• _Work item_: Every line from the one with "Viewport: 552px width, 474px height." through the last line below should be repeated exactly; pictures stay out of the copy.

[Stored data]

···

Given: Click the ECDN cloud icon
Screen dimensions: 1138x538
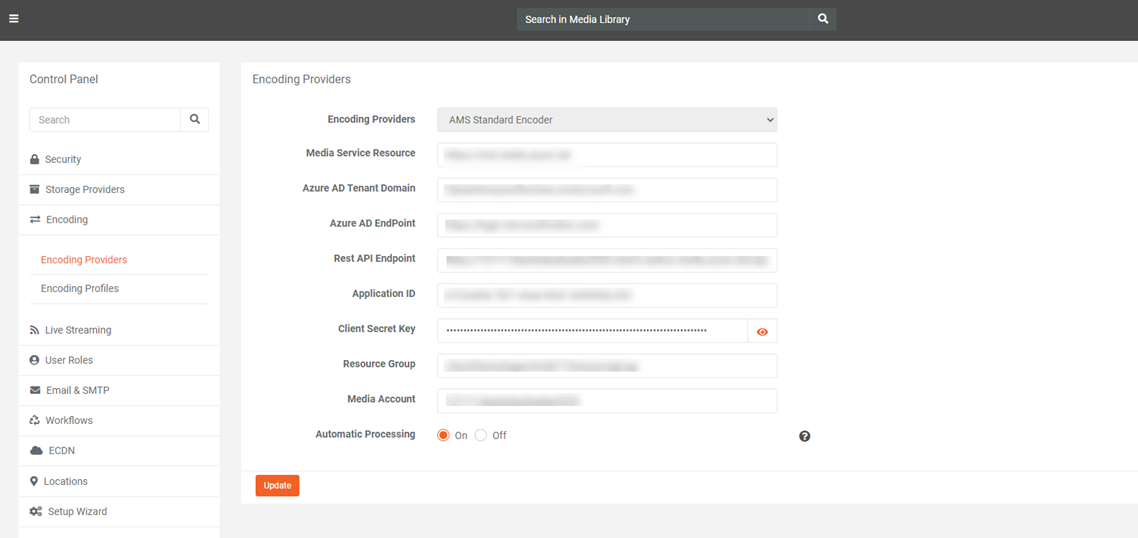Looking at the screenshot, I should [36, 451].
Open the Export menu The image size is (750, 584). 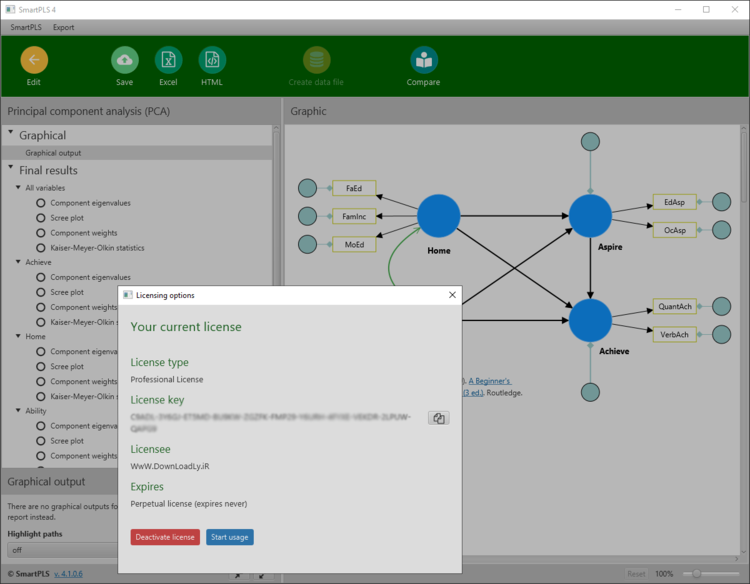point(63,27)
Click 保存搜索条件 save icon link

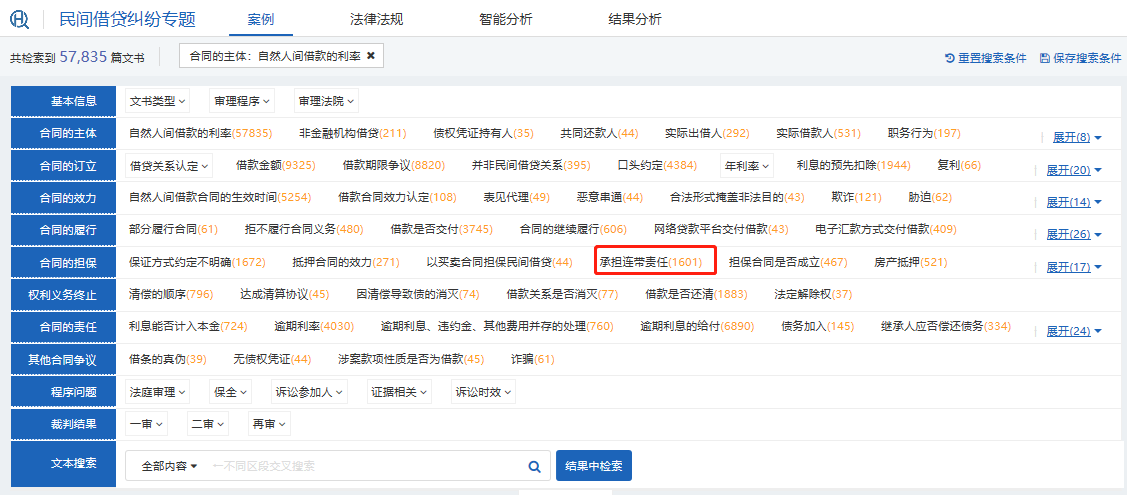(1080, 58)
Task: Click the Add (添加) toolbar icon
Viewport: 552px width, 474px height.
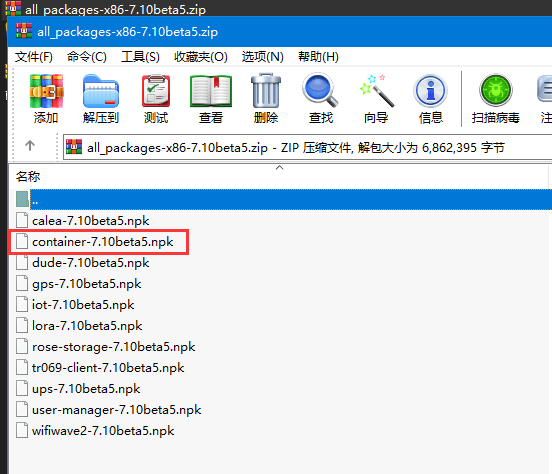Action: click(x=46, y=99)

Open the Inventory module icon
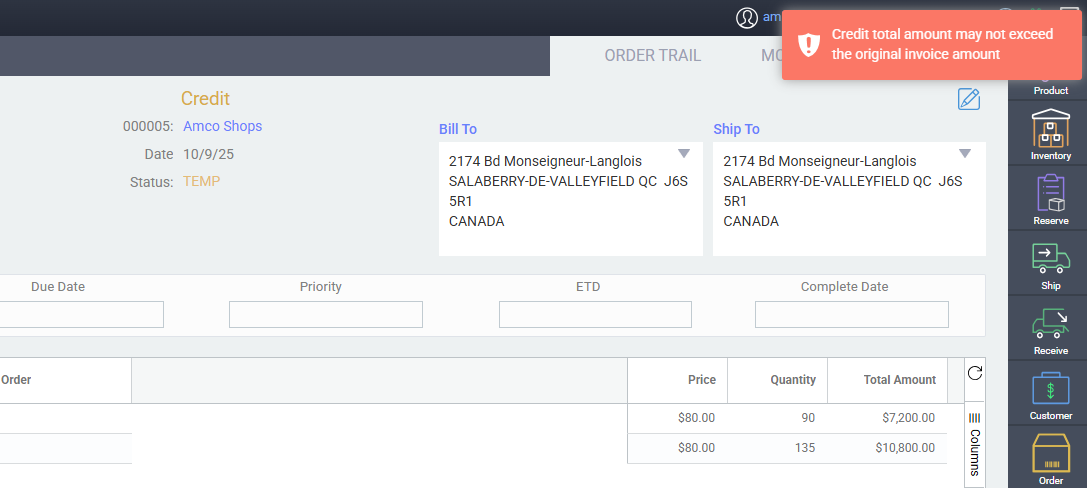tap(1050, 132)
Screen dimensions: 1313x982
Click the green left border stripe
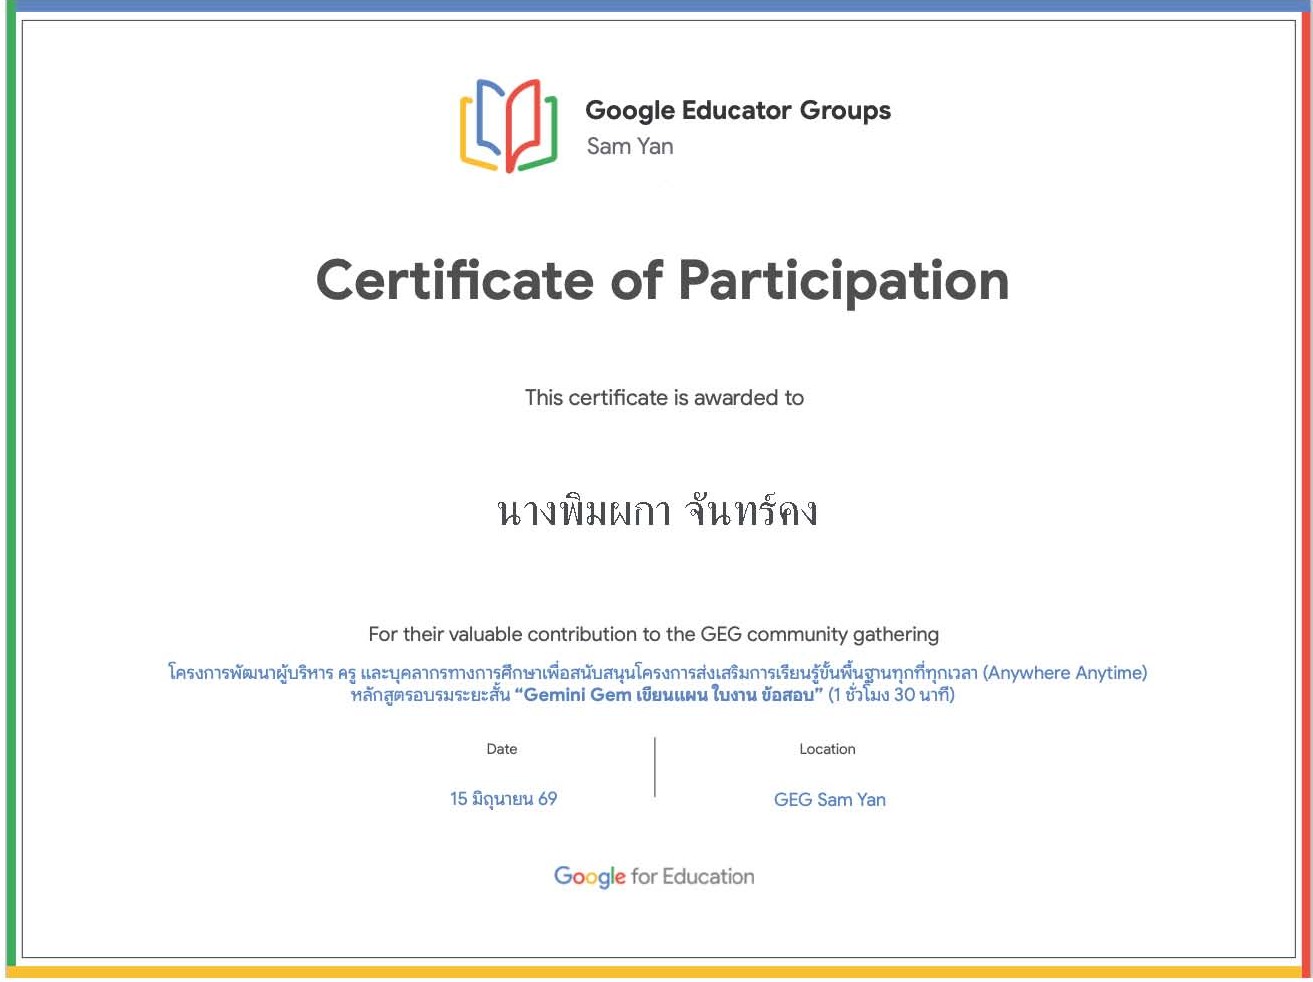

···

• _Task solution_:
Viewport: 552px width, 474px height.
Action: click(x=46, y=99)

Open the Inventory module icon
tap(1050, 132)
Screen dimensions: 1313x982
Click the green left border stripe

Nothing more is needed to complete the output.